Edmund Thomas is Associate Professor in Ancient Visual and Material Culture. His main research interests are Roman architecture and its relation to Roman society and culture and the reception of ancient architectural traditions in the Middle Ages and the Renaissance and Baroque periods.

His book Monumentality and the Roman Empire: Architecture in the Antonine Age (Oxford University Press) appeared in 2007. He has written articles on the Pantheon and Septizodium in Rome, on Severan architecture and on Roman epigraphy, Roman sarcophagi and architectural aesthetics, and has jointly authored a work on the historical topography of Winchester from the late Iron Age to 1800 for the Historic Towns Atlas series, which was published by OUP in 2017.

He co-edited volumes of papers on the materiality of inscribed texts in Greek and Roman antiquity with Andrej and Ivana Petrovic and on interactions between animals and humans in classical antiquity with Thorsten Foegen. 

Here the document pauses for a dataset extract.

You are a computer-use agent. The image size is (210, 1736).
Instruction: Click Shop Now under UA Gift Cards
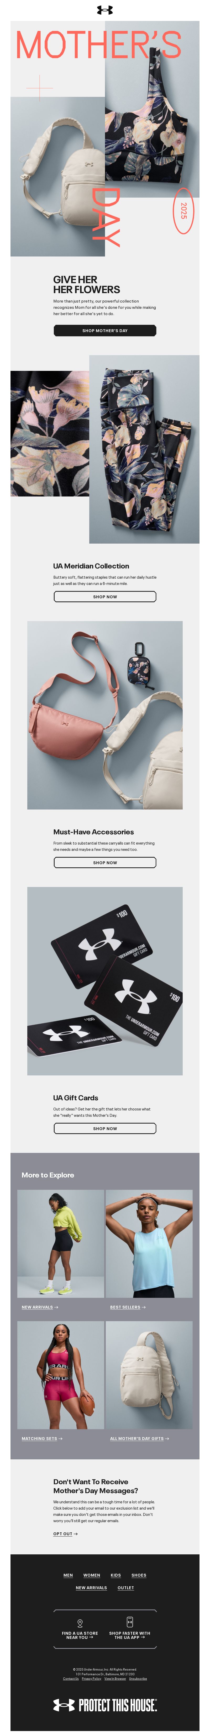pos(105,1128)
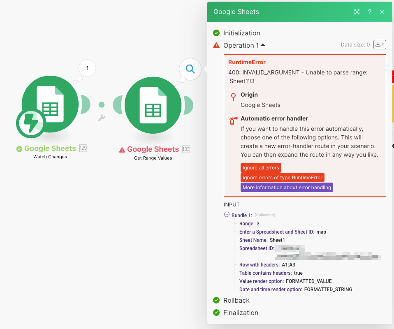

He is interested in the intersection between architecture and philosophy and is now co-editing a volume on the legacy of Plato's Timaeus between Late Antiquity and the Renaissance with Jacomien Prins.

Dr Thomas is on research leave for the academic year 2022-23, to complete a monograph on the tectonics of the keystone within the classical tradition, entitled Keystones: dialogues between architecture, philosophy, and politics

He is also presently completing a study of the spirally fluted column in antiquity, sponsored by the British Academy and the Council for British Research in the Levant, and is preparing another book, Words on Buildings: relations between architecture and text since antiquity.

Recent published work includes an analysis of movement in Jean de la Roque's description of Baalbek; and a survey of seasonality in imperial Roman architecture. He is also preparing a study of palace descriptions in first- and second-century Latin literature and their relation to "Baroque" architecture, and a consideration of the reception of the Elder Piny's account of Gaius Curio's revolving theatres in the architecture of Bernini. 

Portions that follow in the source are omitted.